How to use distributed shared memory in CUDA for inter-thread-block communication

tl;dr

  • how to share local memory across thread-blocks on the new Hopper architecture

  • possibly big deal for performance (no-more going to global for inter-thread-block comms.)

  • a super-basic demo on how to get started with it

Intro

I noticed there is very little information or easy examples for using the sm-to-sm communication network on the Hopper Architecture (Compute Capability 9.0/sm_90), so I thought I would try to quickly give a super simple example.

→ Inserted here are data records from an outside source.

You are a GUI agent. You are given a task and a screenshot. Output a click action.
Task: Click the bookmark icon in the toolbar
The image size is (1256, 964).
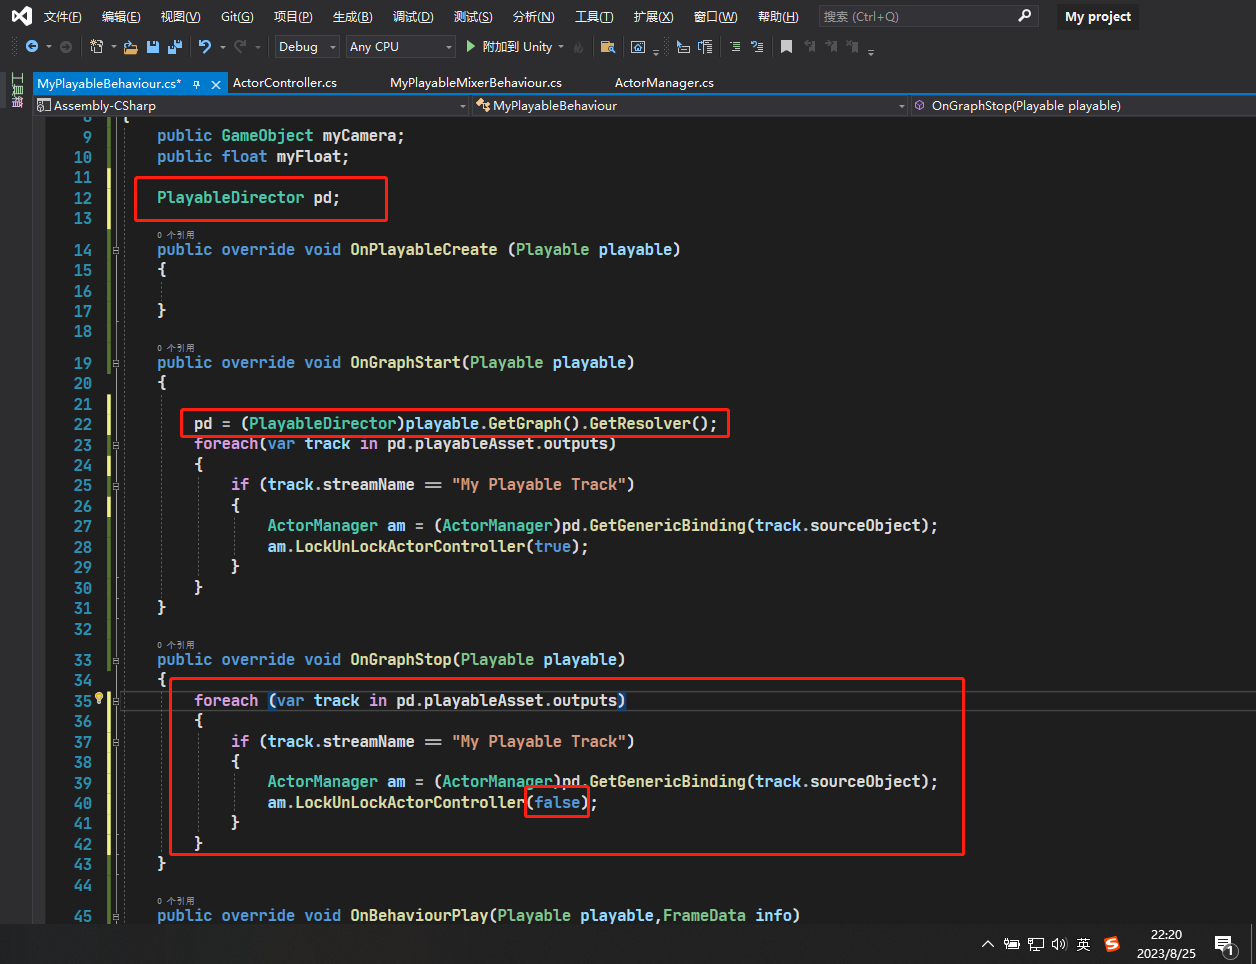pyautogui.click(x=786, y=47)
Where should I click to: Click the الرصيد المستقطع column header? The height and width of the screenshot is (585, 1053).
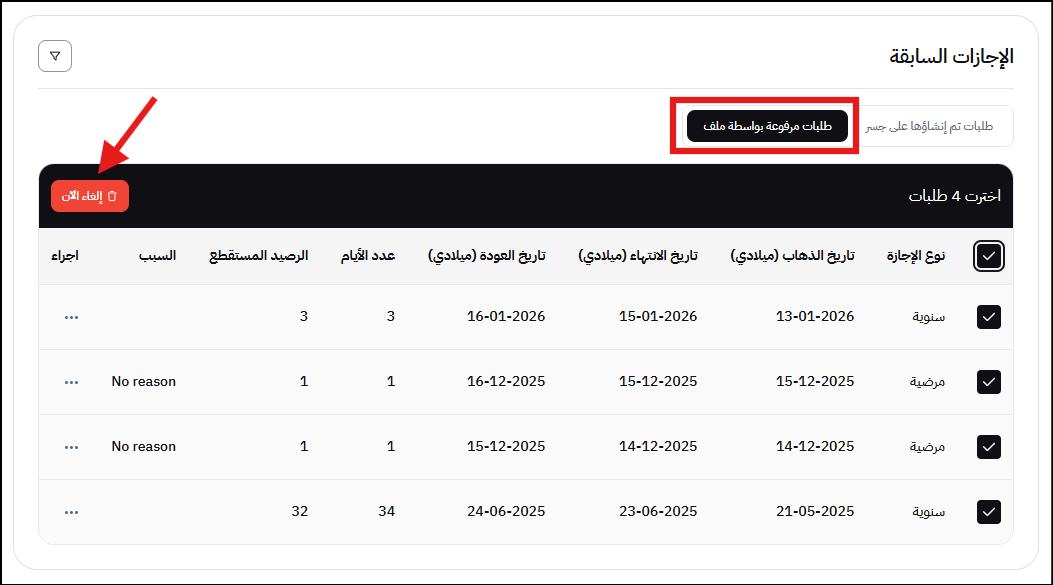click(x=259, y=256)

I’ve also been working on a more extended writeup on using the distributed shared memory features for a NBODY-simulation kernel, but this will have to wait till I’m done with my exams 😿.

Also, this is my first attempt at a blog, so I’m super grateful for any feedback.

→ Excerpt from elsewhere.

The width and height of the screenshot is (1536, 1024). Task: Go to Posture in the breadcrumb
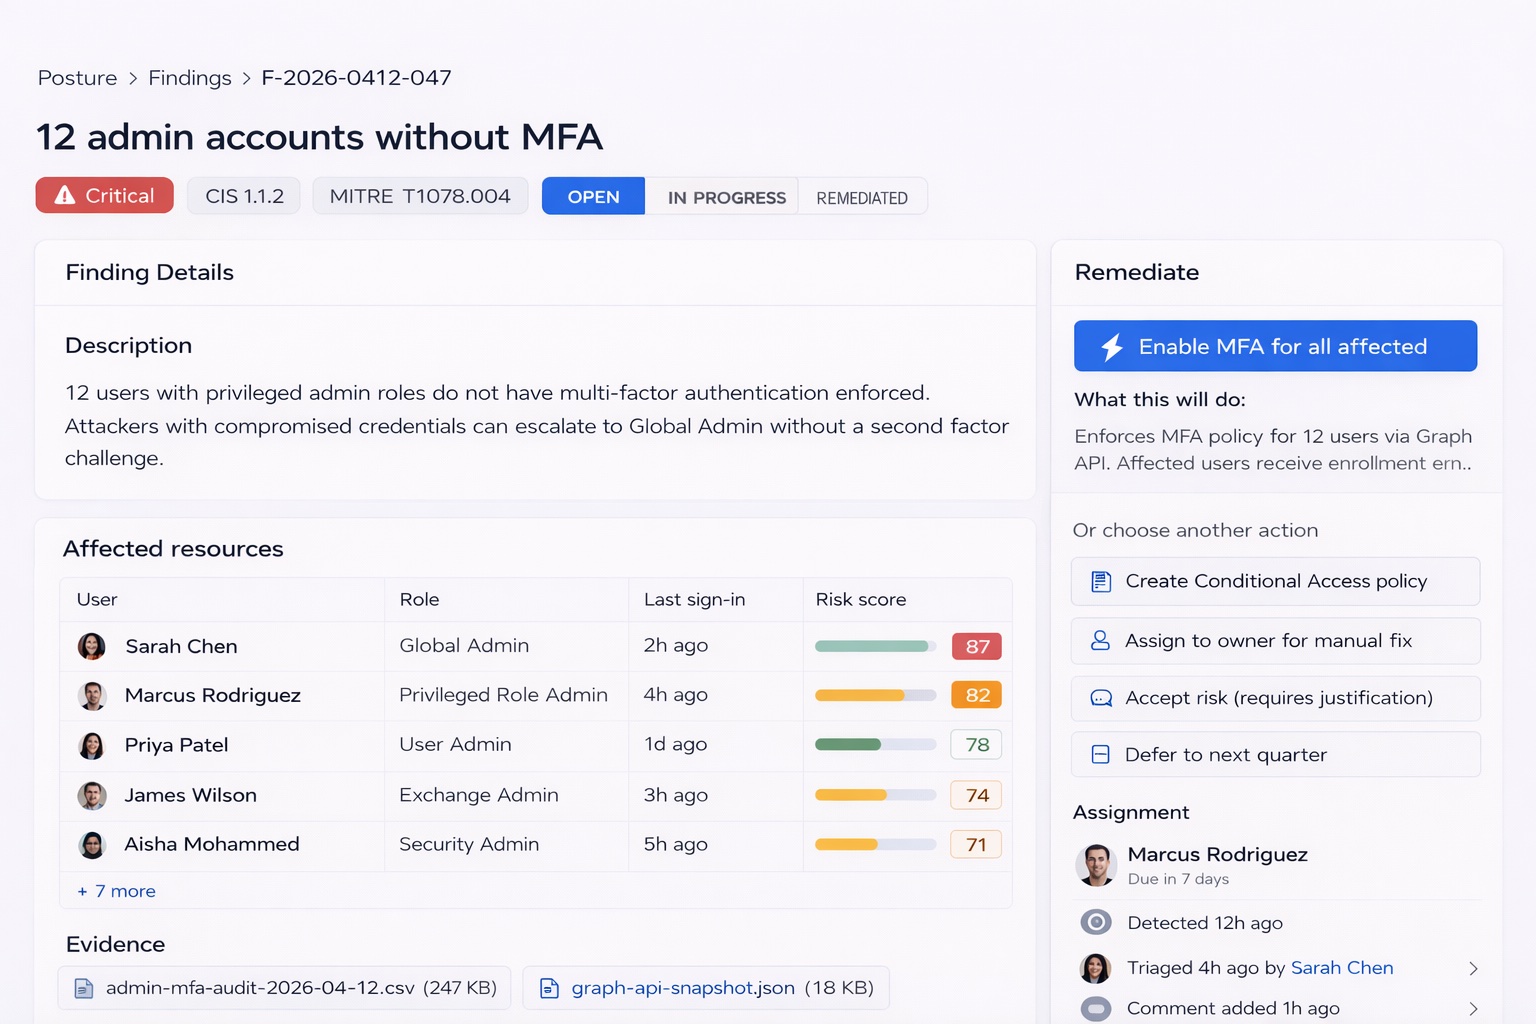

What is distributed shared memory ?

So what is distributed shared memory (DSMEM) and why do we want it? Most “interesting” GPU problems end up being very sensitive to memory characteristics (latency/bandwidth), so much so that in my GPU architecture course we ended up almost exclusively talking about the memory-model of CUDA and its hardware implementation.

A real quick breakdown of it looks like this:

  1. You have global memory which is usually what the number is you see for GPU-memory on the label. This ends up being DRAM since we want loads of it to store our results and data (just look at the sizes of those LLamas3.1 Models), but that also means we hit the ‘memory wall’ and end up being bottlenecked fairly early by memory speeds.

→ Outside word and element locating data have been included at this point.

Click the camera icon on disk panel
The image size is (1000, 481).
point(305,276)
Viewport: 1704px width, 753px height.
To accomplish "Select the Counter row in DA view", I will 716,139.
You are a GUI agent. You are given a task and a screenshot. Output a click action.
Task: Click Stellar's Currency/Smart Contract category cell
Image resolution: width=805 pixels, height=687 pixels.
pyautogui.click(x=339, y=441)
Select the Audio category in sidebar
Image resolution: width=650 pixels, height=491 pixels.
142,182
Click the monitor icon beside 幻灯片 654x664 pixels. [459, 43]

  2. There’s also constant/texture memory which I won’t go much into here, but basically it’s just global memory with its own cache (also DRAM).

  3. To make my point I’m also skipping all the caches, and registers.

  4. Shared memory, which is essentially a programmer-controlled cache that resides on the silicon itself and consists of SRAM which ends up being a whole bunch faster (roughly 10-20x better latency and 2-3x bandwidth). To achieve the advertised FLOPS modern GPUs can put out, your code will certainly have to make use of this to recycle data accesses. One big caveat with this is though, that (so far) shared-memory is only accessible by threads in the same thread block. So while you can have up to 1024 threads work on the same chunk of shared memory, if you want to access it from outside that thread block, so far you would need to copy the content back into global memory. One can easily see how this might really hurt us on performance since the whole reason we are using shared memory is because we want to avoid those time/energy costs of going to device/global memory.

So what the fine people at NVIDIA did with their Hopper Architecture is add a new address-space to the memory-model, which let’s us access a different’s thread-block memory without going to main memory. This is implemented via some inter-streaming-multiprocessor communication-net the details of which seem to still be obscured, but that also doesn’t matter too much for us. It is to note though that with the current architecture CUDA only supports this for thread-blocks that are in the same thread-block-cluster (clusters are limited to a total size of 16 blocks).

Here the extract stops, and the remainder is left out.